Another handy variation using two twin ropes: If you don't know whether your going to make the clip, you only grab one of the lines for the initial clip. The advantage: if you blow the clip, there is less slack paid out on the non-clipped line, it shortens the fall. After you firm up your stance, you grab the second line and clip it in paralell to the other line.

Posted
I've had a Beal Flyer for a couple years now and it's held up well to plenty of abuse.

I recently got a Joker and while definitely not as durable, is super light and handles well. I like it.

 

Why would you care about fuzziness? It's a rope it's gonna get fuzzy and frayed, unless it just sits in your closet all summer... hahaha.gif

 

Poor description. The first couple of pulls made me stop to look for a core strike it was that bad. I thought it was a defective rope, but then other folks told me that they have had the same experience. Maybe it was a bad batch, I don't know. But it just doesn't look right and so now it does sit in my closet.

After almost a decade of climbing and buying new ropes frequently, I am fairly familiar with rope wear. Of course, now I am starting to wear out quicker than my ropes seem to and gear seems to improve much faster than I do.

i have a friend who had a beal stinger and had a bunch of sheeth slipage. I refused to climb on his rope any more.
Posted

MichaelO

strangler

Your rope clip trick would work if you told your belayer wich rope you were clipping. I however, would realy not want to take a fall one just one twin line, even a short one. That is what half ropes are for!
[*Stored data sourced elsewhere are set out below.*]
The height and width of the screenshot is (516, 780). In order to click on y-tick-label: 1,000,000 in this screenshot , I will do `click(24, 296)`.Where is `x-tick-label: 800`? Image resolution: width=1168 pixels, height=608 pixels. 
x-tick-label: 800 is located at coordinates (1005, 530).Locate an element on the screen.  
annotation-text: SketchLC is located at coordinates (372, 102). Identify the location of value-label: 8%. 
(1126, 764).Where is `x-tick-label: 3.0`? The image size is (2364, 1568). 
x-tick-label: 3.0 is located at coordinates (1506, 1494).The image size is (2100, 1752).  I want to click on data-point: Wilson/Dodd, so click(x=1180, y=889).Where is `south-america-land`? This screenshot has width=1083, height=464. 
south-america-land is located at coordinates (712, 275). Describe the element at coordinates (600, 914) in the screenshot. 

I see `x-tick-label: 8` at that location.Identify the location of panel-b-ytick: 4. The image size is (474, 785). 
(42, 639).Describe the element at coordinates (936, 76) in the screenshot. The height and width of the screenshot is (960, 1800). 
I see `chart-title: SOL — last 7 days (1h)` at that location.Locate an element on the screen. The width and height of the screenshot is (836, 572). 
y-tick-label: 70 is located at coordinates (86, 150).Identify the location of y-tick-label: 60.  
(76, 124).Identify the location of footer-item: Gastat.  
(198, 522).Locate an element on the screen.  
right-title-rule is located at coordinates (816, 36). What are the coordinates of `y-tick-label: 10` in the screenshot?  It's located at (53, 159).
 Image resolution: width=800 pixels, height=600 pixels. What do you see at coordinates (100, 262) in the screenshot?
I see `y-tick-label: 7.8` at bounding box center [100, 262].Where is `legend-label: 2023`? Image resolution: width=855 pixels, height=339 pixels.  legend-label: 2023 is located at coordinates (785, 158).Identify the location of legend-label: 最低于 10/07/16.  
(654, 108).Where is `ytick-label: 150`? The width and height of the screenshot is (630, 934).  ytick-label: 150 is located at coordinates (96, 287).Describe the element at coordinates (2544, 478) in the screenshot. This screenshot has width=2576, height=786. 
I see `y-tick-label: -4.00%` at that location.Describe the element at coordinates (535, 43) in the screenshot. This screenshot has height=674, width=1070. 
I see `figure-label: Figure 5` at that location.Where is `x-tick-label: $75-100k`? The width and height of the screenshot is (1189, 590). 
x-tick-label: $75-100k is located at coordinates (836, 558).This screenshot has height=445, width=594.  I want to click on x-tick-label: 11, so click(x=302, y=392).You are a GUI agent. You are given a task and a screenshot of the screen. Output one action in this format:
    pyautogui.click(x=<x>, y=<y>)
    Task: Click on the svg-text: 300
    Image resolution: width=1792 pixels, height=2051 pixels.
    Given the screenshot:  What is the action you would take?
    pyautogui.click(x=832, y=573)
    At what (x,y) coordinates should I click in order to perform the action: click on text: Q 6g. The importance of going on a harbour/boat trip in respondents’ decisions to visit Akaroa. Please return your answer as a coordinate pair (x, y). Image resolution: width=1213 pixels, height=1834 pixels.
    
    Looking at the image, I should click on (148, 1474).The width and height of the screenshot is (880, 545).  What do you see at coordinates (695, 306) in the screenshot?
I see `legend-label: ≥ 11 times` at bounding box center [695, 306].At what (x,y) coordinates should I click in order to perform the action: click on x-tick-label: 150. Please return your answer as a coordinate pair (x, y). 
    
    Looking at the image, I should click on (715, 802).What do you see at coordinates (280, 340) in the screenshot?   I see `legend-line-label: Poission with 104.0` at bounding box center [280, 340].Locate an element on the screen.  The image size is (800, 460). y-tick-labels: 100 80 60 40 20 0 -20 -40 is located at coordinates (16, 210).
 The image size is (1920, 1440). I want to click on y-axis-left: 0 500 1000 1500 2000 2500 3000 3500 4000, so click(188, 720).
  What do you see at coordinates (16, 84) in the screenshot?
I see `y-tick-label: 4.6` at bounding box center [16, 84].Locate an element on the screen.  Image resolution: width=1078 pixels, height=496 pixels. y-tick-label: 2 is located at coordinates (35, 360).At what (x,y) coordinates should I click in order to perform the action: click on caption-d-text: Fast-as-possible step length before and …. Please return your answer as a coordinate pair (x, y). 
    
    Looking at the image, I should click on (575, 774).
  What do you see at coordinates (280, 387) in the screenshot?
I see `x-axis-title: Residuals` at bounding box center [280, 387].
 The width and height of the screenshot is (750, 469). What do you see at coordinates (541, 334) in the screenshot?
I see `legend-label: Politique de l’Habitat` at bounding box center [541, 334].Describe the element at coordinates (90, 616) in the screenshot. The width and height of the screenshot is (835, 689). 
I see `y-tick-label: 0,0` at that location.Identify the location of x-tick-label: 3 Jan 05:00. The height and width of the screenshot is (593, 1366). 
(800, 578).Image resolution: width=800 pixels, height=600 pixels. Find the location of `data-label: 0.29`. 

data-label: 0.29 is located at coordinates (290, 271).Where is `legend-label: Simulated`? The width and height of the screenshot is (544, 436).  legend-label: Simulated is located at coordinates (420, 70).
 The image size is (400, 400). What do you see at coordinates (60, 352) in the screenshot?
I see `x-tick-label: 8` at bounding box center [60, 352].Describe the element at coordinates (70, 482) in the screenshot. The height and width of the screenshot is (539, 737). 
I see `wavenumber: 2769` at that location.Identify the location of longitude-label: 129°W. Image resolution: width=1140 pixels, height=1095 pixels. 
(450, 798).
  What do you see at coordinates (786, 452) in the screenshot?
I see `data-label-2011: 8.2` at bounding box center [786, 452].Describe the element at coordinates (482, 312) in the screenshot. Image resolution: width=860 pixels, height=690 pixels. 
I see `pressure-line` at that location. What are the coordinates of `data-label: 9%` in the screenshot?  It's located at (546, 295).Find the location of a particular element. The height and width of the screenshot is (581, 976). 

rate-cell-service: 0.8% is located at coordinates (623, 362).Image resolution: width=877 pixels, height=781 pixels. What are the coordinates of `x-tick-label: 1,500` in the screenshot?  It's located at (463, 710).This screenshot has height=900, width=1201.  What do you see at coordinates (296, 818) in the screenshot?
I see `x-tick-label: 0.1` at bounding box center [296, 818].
I can just see myself getting scetched though and trying it. Just as well I don't use twins hardly ever.

Posted

It's not my rope trick, I read about it in an early climbing rag, and then watched some brits doing it. Taking a fall on a single twin isn't bad, it's a very soft catch, but the stretch is scary. I would definetly suggest the mammut infinity though, it's been a great rope.